Paul Du Bois (/fr/; 1859–1938) was a Belgian sculptor and medalist, born in Aywaille, and died in Uccle, a municipality of Brussels (Belgium).

Du Bois was a student of Eugène Simonis and Charles van der Stappen. He studied from 1877 to 1883 at the Académie Royale des Beaux-Arts in Brussels and earned the distinguished Prix Godecharle in 1884.

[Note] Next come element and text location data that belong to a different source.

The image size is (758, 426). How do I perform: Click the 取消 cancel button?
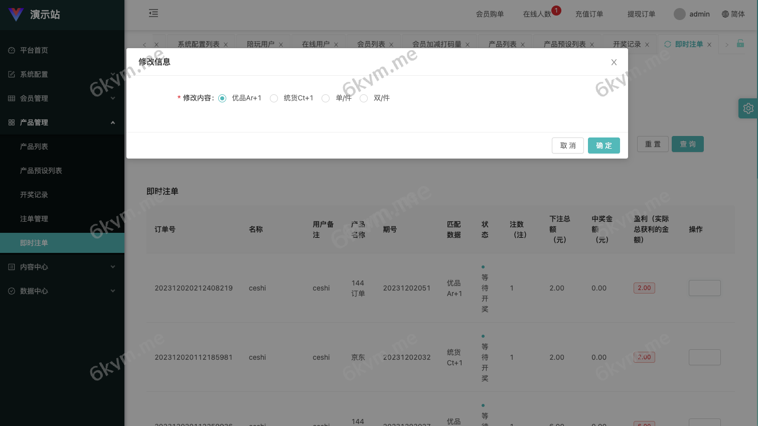(x=567, y=146)
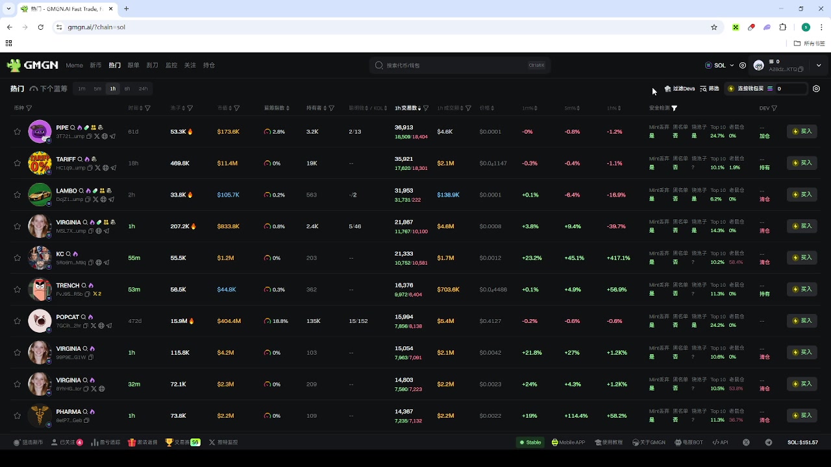Open PIPE token's X (Twitter) link
831x467 pixels.
97,136
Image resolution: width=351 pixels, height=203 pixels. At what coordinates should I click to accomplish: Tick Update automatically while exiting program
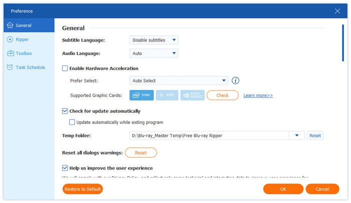point(72,122)
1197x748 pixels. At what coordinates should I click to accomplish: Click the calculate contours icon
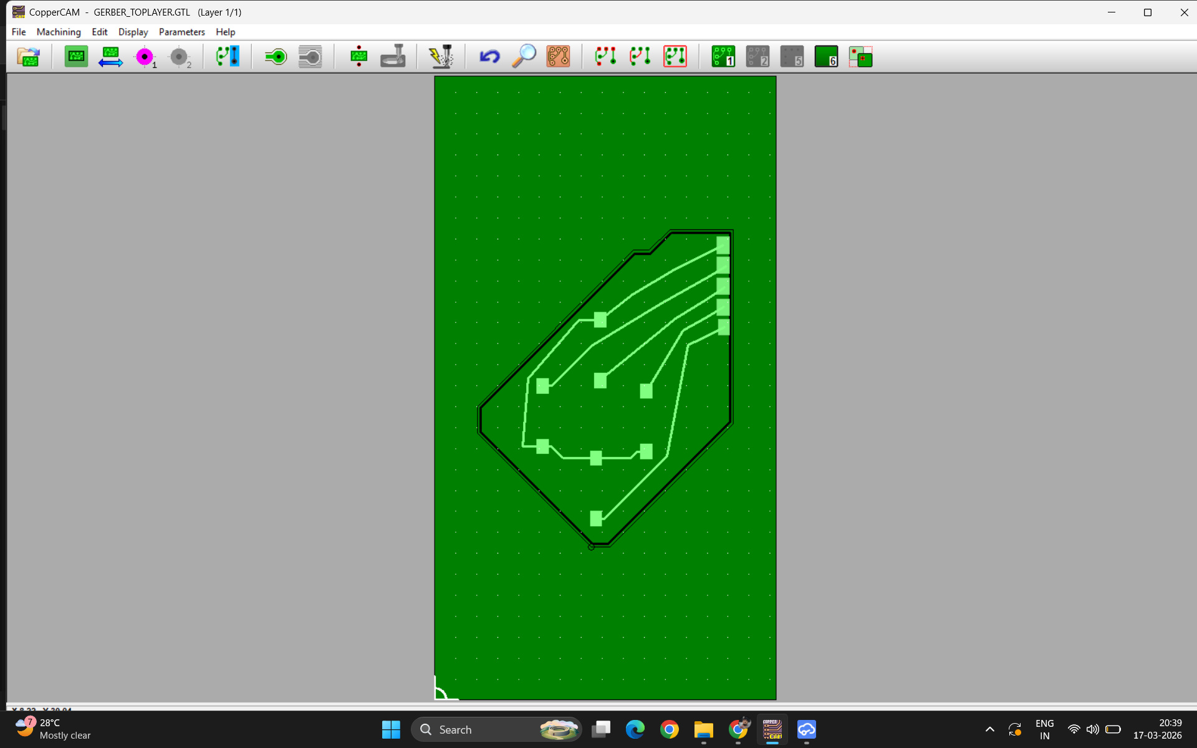coord(276,57)
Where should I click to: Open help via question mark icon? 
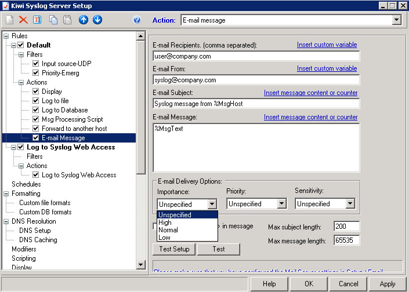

Du Bois contributed to the renewal of artistic expression in Belgium at the end of the 20th century, and was one of the founders of the art group Les XX. His own eclectic work consists of small sculptures, medals, jewelry, fine art sculpture, public monuments, and tombs.

Among his most famous monumental works, located in Brussels, are the monument to Frederic de Merode on Martyrs' Square in Brussels, and the tribute to Edith Cavell and fellow nurse Marie Depage (of the RMS Lusitania), the Four Elements group in the Botanical Garden of Brussels, and several sculptures in the municipality of Saint-Gilles. He was also responsible for the design of the Victory Medal of World War I, of which 350,000 copies were issued.

Many other monuments are erected on his hand and places in the cemeteries of Ixelles, from Uccle, Tournai, Mons, Frameries, Huy, and Liège. His works are also exhibited in the museums of different cities.